# Rock-paper-scissors



## Dymn

How do you call this game in your own language?

In Catalan: _pedra-paper-tisores
_In Spanish: _piedra-papel-tijeras 

_Both with the same order as in English.


----------



## Encolpius

here you can find many translations

Hungarian is the literal translation...


----------



## animelover

*Japanese:*

じゃんけん
janken
"rock-paper-scissor" (the game)

Players may choose between...

ぐう
guu
rock

ちょき
choki
scissors

ばあ
paa
paper

The last three are Japanese sound symbolisms.

As for the name of the game, according to one theory, it derives from the Chinese pronunciation of 両拳 - literally "both fists" - presumably referring to both players' hands. There are other theories, but most of them agree on the final "ken" of "janken" - 拳 'ken' "fist".


----------



## apmoy70

Encolpius said:


> here you can find many translations
> 
> Hungarian is the literal translation...

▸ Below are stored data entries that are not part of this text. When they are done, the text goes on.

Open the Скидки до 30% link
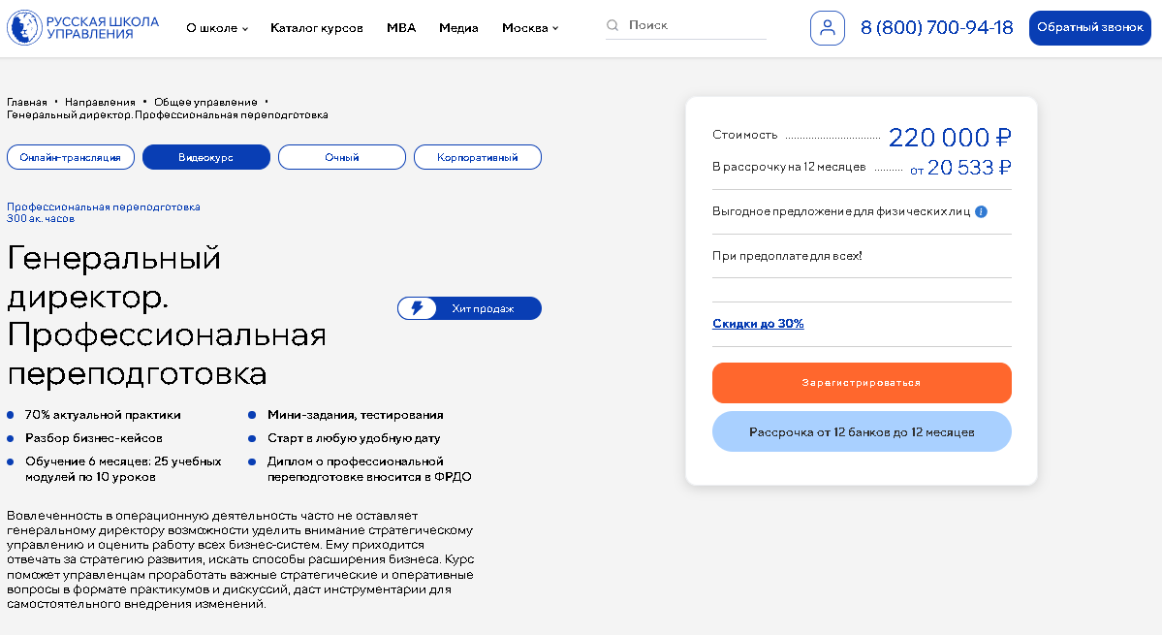1162x635 pixels. [757, 324]
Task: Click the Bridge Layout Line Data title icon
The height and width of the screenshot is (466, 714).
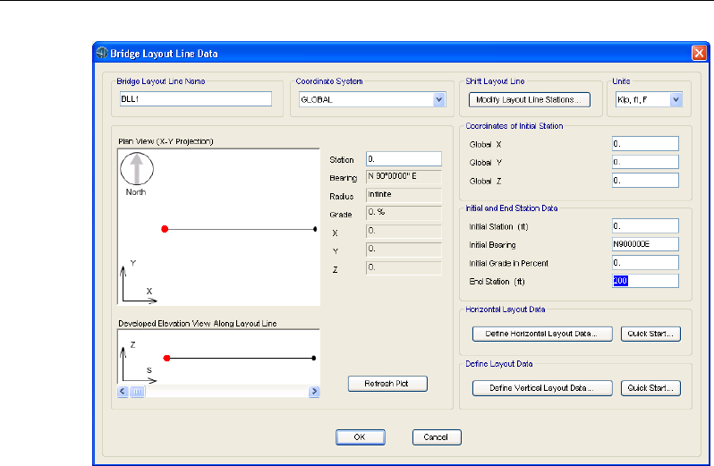Action: (101, 53)
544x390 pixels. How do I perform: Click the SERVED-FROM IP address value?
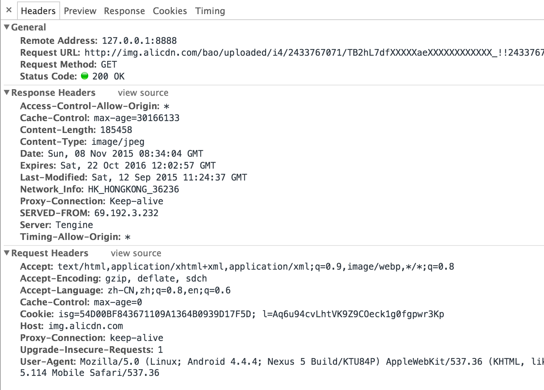click(x=126, y=213)
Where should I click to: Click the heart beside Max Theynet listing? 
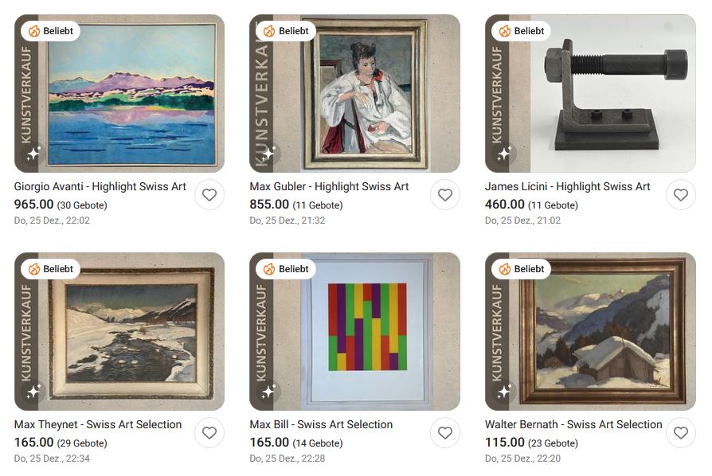click(x=209, y=433)
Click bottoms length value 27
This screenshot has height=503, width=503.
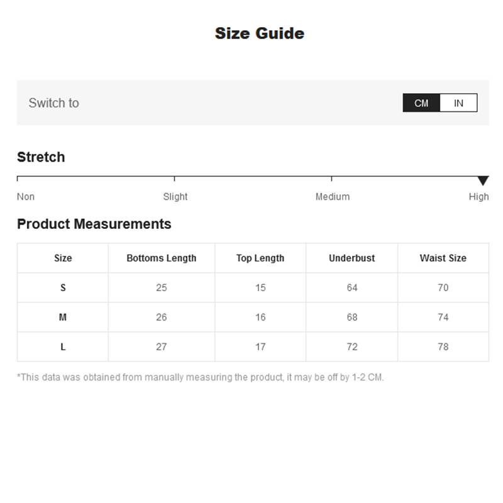coord(162,347)
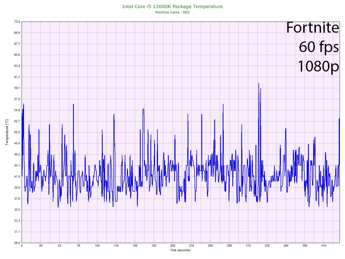This screenshot has width=345, height=259.
Task: Click the 'Temperature (°C)' y-axis label
Action: (7, 132)
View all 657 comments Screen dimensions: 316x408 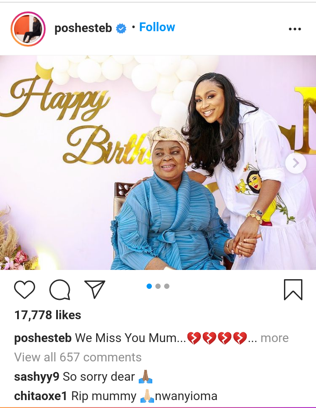tap(78, 357)
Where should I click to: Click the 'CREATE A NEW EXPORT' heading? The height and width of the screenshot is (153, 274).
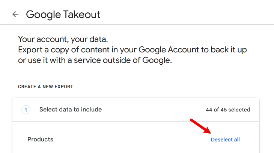[x=45, y=87]
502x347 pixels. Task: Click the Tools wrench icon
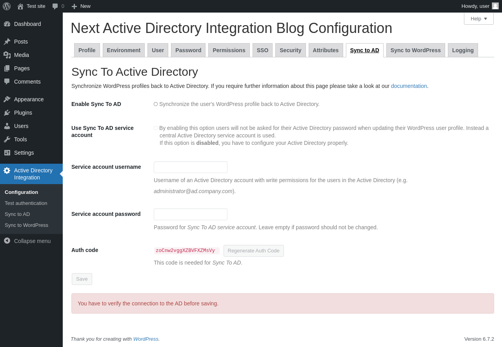(7, 139)
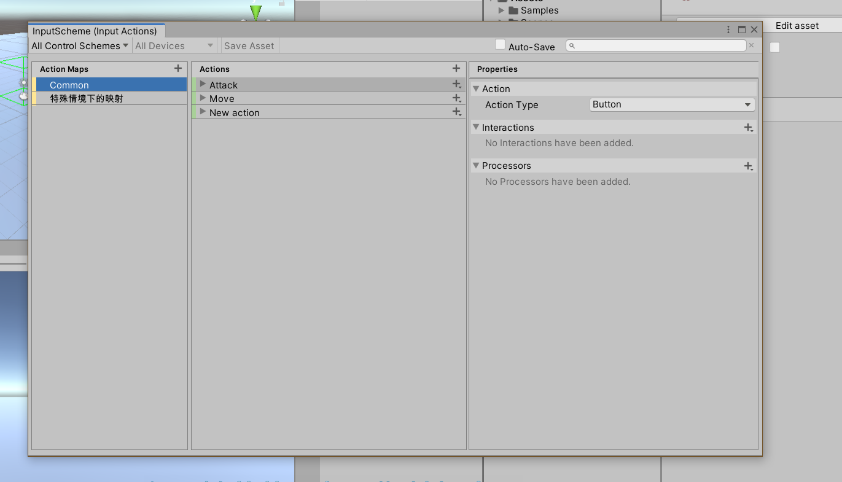Add a new Action using the Actions plus icon
Screen dimensions: 842x482
[456, 68]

There is no Greek translation, so:

*«Πέτρα-ψαλίδι-χαρτί»* [ˈpetra psaˈliði xaɾˈti] --> _rock, scissors, paper_


Fem. noun *«πέτρα»* [ˈpetra] --> _stone, rock_ < Classical fem. noun *«πέτρᾱ» pétrā* --> init. _boulder, rocky mountain range, cliff, ridge_, later, _rock, stone_ (with obscure etymology).
Neut. noun *«ψαλίδι»* [psaˈliði] (nom. sing.) --> _scissors_ < Byz. neut. diminutive *«ψαλίδιον» psalídion* of Classical 3rd declension fem. noun *«ψαλίς» psālís* --> lit. _ring for supporting, iron band for strengthening_, metaph. _razor, pair of scissors_ (with obscure etymology).
Neut. noun *«χαρτί»* [xaɾˈti] --> _paper_ < Byz. neut. diminutive *«χαρτίον» xartíon* of Classical masc. noun *«χάρτης» kʰártēs* --> _sheet of paper, book, map_ (with obscure etymology)


----------



## Radioh

Here, the name of the game is a little bit different. We call it "kéo-búa-bao" - "scissors-hammer-bag".
R.


----------



## Dymn

Encolpius said:


> here you can find many translations



Thank you, but I'm interested in knowing if languages have changed order, or use different words for it, etc. I won't know that with Wikipedia.


----------



## Maroseika

Diamant7 said:


> I'm interested in knowing if languages have changed order



In Russian the order is *rock-scissors-paper*, just for the sake of rhythm (incomplete foot of disyllabic trochee '_'_ _ _'_):

*камень, ножницы, бумага* (kа́mʲenʲ nо́zhnʲitsy bumа́gə).


----------



## latchiloya

In *Filipino*,

it's _papel-gunting-bato_
it's paper-scissor-rock,


----------



## amikama

In Hebrew it's אבן נייר ומספריים, literally _stone, paper and scissors_.


----------



## Ghabi

Hello. In Cantonese it's baau1zi2dap6 ("to wrap up-to cut-to hammer"), or caai1cing6cam4 (etymology unknown). Only the former is used as the "shout" for the game.


----------



## DearPrudence

In *French*, there are quite a few variations but to me, the most common are
"*pierre-feuille-ciseaux*" in France _(stone-sheet-scissors)_ (it is common to add "puits" (well))
"*feuille-caillou-ciseaux*" in Switzerland _(sheet-stone-scissors)_
"*roche, papier, ciseaux*" in Quebec _(rock-paper-scissors)
_or
"*chifoumi*", maybe in France only

*pierre-feuille-ciseaux / feuille-caillou-ciseaux - ordre des mots*


----------



## mongmong

In Korean its 가위 바위 보


----------



## animelover

The Korean 가위 바위 보 is in the order 가위(scissors) 바위(rock) 보(paper), as you can confirn with any free online dictionary of your choice.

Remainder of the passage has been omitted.